CHUCK COLLINS: Discipleship is not a self-improvement project, "I am already there"

By Chuck Collins
www.virtueonline.org
May 5, 2023

People talk about DISCIPLESHIP as if it's a self-improvement project or steps to make us more acceptable to God. St. Mutant's Church is good because they have "good" spiritual exercise programs for all ages to make us better Christians. But the starting point of biblical discipleship is understanding that "I am already there."

Here's what I mean. Either Jesus meant that our full salvation (justification, sanctification, and glorification) was accomplished in the It-Is-Finished moment on the cross, or it is "almost" finished. Either we are blessed in Christ with every spiritual blessing in the heavenly places, or just some. Either nothing can be added to the completed work of Christ on our behalf, or something on our part in missing to complete what Jesus started -- our repentance, our obedience, our faithfulness in the spiritual disciplines. Either we are invited into his rest, or we need to get to the gym for holiness class.

So, instead of looking at prayer, Bible reading, serving, and church-going (and did I mention tithing?) as ways to inch our way closer to God's blessing and affection, Christian disciplines, to be "Christian," are pried from the hands of "you must" and "you ought" and completely redefined to be the grateful responses to God's prior love. God is wildly in love with us and rejoices over us with gladness, and from this awareness it becomes our joy to respond by wanting to be with him and to follow him. Behold what manner of love the Father has given to us that we should be called sons of God!

Repentance and faith in Christ do not bring us into God's love, they are responses to his love. Knowing this, breaths enjoyment (in-joyment) into the sometimes-dusty spiritual disciplines. We do them now, not because we must, but because it is the natural overflow of a changed heart. We do them not to draw closer to God (because there's no "closer" than union with Christ), but to revel more fully and deeply in the finished work of the One whose love is boundless. Discipleship is growing more deeply into who we already are "in Christ."

This means that John 6:56 (eat my flesh and drink my blood) is not specifically about the Lord's Supper. But John 6 and the sacrament of Holy Communion are both about the most profound mystery in the universe: that we have been put into Christ, and Christ in us. That we were joined with Christ in his death and resurrection - the hope of glory! We are already there, so now Lord, will you please open our eyes to see the hope, the riches, and the incomparable great power that is ours in him.

To do:
1: In the essay on discipleship, rewrite the paragraph beginning "Repentance and faith in Christ" more briefly, keeping its main points.
2: Put this sentence from the essay on discipleship into Spanish: "Repentance and faith in Christ do not bring us into God's love, they are responses to his love."
The listing has no connection to the essay on discipleship.

Data section:
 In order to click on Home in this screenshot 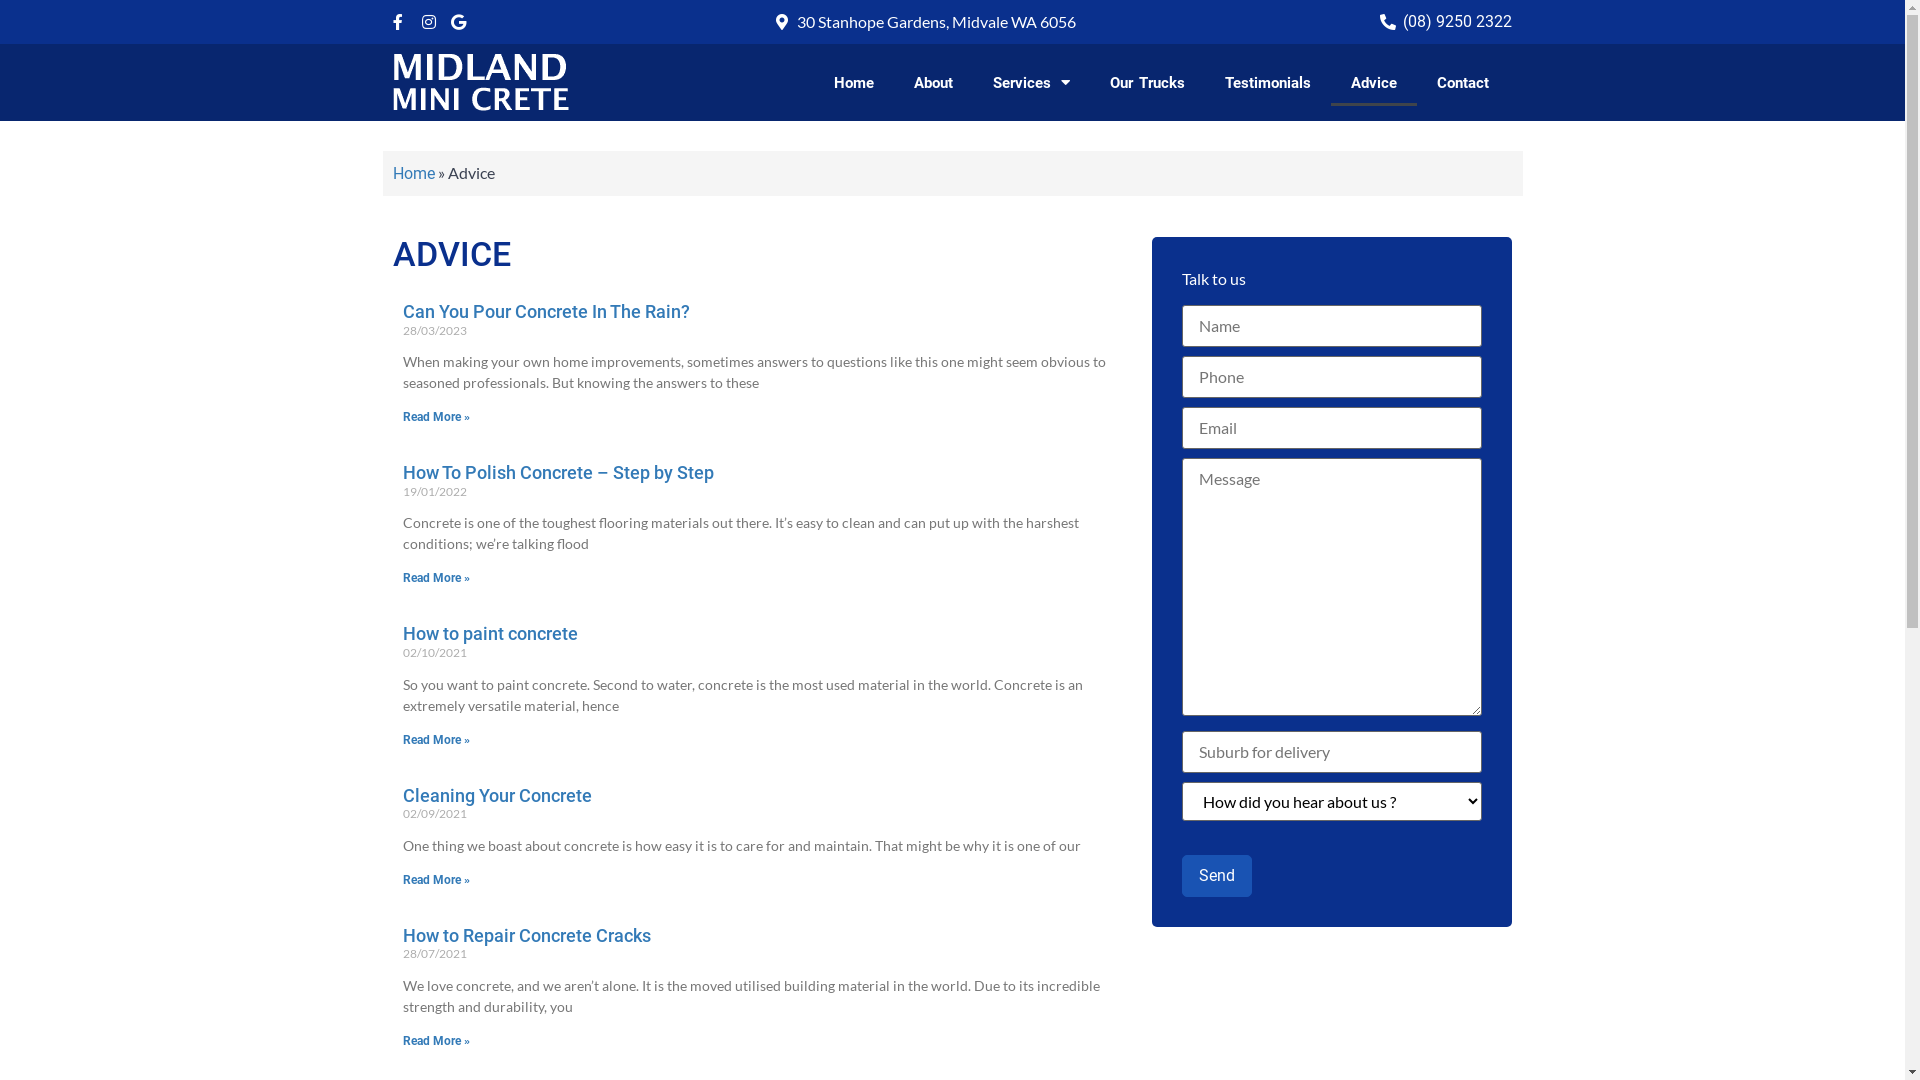, I will do `click(854, 83)`.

List of solutions:
1: Repentance and faith in Christ are responses to God's love, not a way into it. Knowing this makes the spiritual disciplines a joy. We practice them not because we must but as the natural overflow of a changed heart. We don't practice them to get closer to God, since nothing is closer than union with Christ, but to enjoy his finished work more deeply. Discipleship is growing into who we already are "in Christ."

2: El arrepentimiento y la fe en Cristo no nos llevan al amor de Dios; son respuestas a su amor.